Maybe you have seen something like this when observing the log likelihood derivations for multivariate Gaussians

\( \ln p(X|\mu, \Sigma) = \frac{1}{2}\ln|\Sigma|- \frac{1}{2}X^{T}\Sigma^{-1}X + const = \frac{1}{2}\ln|\Sigma| - \frac{1}{2}Tr(\Sigma^{-1}XX^{T}) + const \)

and you wondered where that \(Tr\) came from. Here you can find a great explanation but I thought I would write it down for myself as well.

The exponential term in the multivariate Gaussian can be rewritten with a trace term i.e.

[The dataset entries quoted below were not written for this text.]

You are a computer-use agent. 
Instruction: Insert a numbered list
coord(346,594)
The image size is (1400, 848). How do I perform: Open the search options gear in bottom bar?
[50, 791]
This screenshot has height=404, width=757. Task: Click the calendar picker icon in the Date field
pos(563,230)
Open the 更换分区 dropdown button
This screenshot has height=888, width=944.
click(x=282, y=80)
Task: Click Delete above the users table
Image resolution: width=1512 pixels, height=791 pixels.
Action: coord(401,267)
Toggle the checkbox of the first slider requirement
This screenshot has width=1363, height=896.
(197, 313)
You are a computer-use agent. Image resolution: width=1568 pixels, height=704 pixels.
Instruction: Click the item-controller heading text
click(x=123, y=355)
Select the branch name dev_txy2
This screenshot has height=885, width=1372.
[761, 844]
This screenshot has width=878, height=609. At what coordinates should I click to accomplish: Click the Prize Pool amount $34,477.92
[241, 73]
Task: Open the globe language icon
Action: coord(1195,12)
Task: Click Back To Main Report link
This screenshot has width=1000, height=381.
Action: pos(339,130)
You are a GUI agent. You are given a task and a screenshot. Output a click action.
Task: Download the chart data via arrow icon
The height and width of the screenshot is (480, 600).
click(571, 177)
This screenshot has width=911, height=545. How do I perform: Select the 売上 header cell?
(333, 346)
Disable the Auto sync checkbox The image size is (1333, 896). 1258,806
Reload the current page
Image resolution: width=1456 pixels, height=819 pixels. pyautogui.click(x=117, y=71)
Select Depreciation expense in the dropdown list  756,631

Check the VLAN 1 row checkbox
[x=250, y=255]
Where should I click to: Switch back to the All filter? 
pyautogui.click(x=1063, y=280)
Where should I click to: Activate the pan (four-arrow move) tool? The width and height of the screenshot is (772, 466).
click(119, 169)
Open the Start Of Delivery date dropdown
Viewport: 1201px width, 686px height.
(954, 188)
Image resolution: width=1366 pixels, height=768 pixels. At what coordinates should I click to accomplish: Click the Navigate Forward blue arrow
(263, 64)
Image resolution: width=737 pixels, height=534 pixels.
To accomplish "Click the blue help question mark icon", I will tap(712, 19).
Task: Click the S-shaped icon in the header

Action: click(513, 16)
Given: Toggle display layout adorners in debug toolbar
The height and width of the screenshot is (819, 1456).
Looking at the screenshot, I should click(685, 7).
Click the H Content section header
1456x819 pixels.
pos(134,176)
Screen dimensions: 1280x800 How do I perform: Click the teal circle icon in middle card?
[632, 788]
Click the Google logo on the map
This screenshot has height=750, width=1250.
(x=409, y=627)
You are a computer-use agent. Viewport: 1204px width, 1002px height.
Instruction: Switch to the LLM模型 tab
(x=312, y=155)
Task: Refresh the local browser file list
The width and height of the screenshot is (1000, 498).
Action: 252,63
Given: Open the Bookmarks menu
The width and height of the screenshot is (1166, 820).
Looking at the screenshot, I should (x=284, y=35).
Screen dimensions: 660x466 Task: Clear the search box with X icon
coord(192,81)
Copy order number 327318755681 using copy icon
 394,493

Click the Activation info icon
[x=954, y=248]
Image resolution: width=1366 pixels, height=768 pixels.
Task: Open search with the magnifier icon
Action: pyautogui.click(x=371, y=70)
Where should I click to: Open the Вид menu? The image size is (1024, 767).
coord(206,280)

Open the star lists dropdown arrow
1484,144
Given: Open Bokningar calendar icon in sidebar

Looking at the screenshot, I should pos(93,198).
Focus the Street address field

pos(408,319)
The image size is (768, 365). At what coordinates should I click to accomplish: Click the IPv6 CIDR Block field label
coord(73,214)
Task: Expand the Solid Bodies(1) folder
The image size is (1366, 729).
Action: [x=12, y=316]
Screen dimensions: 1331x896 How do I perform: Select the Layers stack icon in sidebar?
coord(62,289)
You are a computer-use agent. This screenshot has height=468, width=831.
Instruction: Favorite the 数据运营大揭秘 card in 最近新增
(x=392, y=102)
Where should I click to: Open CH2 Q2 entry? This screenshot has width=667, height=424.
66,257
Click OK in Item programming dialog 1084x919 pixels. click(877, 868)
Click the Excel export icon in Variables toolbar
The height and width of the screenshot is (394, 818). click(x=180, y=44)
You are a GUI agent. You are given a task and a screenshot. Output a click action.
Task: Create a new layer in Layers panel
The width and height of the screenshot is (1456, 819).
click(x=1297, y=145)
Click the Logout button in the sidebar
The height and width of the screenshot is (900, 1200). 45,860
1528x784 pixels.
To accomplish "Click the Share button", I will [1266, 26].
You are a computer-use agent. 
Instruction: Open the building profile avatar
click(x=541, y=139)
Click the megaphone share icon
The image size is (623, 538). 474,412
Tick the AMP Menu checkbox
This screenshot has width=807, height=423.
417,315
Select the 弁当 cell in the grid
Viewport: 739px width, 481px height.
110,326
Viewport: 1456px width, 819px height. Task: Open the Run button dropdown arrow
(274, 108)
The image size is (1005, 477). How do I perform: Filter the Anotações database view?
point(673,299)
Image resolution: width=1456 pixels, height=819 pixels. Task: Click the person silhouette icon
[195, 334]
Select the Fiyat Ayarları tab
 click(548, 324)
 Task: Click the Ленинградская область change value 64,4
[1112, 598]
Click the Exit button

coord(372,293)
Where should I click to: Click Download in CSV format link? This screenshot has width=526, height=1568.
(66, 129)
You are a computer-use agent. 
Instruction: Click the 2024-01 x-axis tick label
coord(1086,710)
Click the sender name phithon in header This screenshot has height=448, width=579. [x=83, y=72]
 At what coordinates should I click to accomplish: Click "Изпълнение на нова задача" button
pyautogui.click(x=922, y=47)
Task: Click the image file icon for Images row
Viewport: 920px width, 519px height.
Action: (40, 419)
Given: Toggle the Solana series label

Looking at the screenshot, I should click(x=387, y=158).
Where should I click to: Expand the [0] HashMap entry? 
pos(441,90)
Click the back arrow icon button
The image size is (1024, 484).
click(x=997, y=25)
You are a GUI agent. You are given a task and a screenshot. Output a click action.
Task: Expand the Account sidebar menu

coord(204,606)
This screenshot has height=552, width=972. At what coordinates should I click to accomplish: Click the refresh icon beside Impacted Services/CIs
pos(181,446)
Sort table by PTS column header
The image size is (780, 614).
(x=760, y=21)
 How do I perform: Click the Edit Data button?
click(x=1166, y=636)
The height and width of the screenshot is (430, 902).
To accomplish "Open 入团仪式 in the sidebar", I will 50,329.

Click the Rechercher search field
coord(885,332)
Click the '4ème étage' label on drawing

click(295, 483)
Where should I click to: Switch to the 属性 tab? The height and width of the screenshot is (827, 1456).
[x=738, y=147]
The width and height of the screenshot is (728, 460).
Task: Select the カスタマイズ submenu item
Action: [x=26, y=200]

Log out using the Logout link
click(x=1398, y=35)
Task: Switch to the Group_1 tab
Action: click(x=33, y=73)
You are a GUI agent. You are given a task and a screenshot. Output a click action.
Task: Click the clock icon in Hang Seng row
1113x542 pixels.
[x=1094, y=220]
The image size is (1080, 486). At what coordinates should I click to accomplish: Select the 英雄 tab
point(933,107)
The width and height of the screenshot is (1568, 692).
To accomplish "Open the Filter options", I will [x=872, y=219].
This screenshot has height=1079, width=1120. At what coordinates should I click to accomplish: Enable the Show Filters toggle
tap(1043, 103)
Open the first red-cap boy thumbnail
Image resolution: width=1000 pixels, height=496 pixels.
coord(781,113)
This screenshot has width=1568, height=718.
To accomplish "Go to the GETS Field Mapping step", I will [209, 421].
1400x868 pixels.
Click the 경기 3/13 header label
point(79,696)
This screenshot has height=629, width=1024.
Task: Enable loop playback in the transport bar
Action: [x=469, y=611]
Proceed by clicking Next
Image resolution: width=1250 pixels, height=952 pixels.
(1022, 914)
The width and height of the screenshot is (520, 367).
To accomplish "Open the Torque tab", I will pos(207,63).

\(x^{T}\Sigma^{-1}x = tr(\Sigma^{-1}) x x^{T})\)

This comes from two neat properties of the trace

- \(tr(AB) = tr(BA)\) if all dimensions work out.
- \(tr(c) = c\) when \(c\) is a constant i.e. a \(1\times1\) matrix.

Looking at the exponential term in the Gaussian we realize that it is just a \(1 \times 1\) matrix meaning that we can write

\( x^{T}\Sigma^{-1}x = tr(x^{T}\Sigma^{-1}x) = tr(\Sigma^{-1} x x^{T})\)